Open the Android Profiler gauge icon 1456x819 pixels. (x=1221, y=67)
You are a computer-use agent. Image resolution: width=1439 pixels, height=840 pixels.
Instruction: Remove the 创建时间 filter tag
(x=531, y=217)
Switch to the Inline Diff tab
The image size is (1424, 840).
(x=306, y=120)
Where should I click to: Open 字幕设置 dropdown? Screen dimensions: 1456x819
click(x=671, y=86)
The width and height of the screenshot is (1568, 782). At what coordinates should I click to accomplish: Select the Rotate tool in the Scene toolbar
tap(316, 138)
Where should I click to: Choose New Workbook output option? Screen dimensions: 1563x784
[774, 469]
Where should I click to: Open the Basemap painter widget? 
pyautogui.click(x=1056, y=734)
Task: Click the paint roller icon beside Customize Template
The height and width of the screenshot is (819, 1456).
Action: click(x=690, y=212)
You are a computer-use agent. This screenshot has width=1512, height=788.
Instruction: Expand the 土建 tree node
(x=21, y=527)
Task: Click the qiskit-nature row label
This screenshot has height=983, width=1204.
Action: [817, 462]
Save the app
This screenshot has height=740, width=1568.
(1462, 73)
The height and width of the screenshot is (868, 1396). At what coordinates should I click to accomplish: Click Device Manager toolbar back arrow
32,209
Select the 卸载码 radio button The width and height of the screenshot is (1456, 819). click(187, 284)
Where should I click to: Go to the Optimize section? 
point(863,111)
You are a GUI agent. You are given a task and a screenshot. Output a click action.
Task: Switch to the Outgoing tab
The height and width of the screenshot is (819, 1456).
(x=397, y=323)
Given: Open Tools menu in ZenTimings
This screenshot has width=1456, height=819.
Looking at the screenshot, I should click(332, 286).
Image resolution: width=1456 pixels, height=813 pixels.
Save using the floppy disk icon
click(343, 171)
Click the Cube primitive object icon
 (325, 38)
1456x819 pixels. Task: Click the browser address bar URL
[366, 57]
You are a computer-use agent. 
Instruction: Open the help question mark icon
..............................
* _Work item_:
The data above should be output exactly, with each line intact.

* _Answer to the exercise_:
Open the Android Profiler gauge icon 1456x819 pixels. (x=1221, y=67)
You are a computer-use agent. Image resolution: width=1439 pixels, height=840 pixels.
Instruction: Remove the 创建时间 filter tag
(x=531, y=217)
Switch to the Inline Diff tab
The image size is (1424, 840).
(x=306, y=120)
Where should I click to: Open 字幕设置 dropdown? Screen dimensions: 1456x819
click(x=671, y=86)
The width and height of the screenshot is (1568, 782). At what coordinates should I click to accomplish: Select the Rotate tool in the Scene toolbar
tap(316, 138)
Where should I click to: Choose New Workbook output option? Screen dimensions: 1563x784
[774, 469]
Where should I click to: Open the Basemap painter widget? 
pyautogui.click(x=1056, y=734)
Task: Click the paint roller icon beside Customize Template
The height and width of the screenshot is (819, 1456).
Action: click(x=690, y=212)
You are a computer-use agent. This screenshot has width=1512, height=788.
Instruction: Expand the 土建 tree node
(x=21, y=527)
Task: Click the qiskit-nature row label
This screenshot has height=983, width=1204.
Action: [817, 462]
Save the app
This screenshot has height=740, width=1568.
(1462, 73)
The height and width of the screenshot is (868, 1396). At what coordinates should I click to accomplish: Click Device Manager toolbar back arrow
32,209
Select the 卸载码 radio button The width and height of the screenshot is (1456, 819). click(187, 284)
Where should I click to: Go to the Optimize section? 
point(863,111)
You are a GUI agent. You are given a task and a screenshot. Output a click action.
Task: Switch to the Outgoing tab
The height and width of the screenshot is (819, 1456).
(x=397, y=323)
Given: Open Tools menu in ZenTimings
This screenshot has width=1456, height=819.
Looking at the screenshot, I should click(332, 286).
Image resolution: width=1456 pixels, height=813 pixels.
Save using the floppy disk icon
click(343, 171)
Click the Cube primitive object icon
 (325, 38)
1456x819 pixels. Task: Click the browser address bar URL
[366, 57]
You are a computer-use agent. 
Instruction: Open the help question mark icon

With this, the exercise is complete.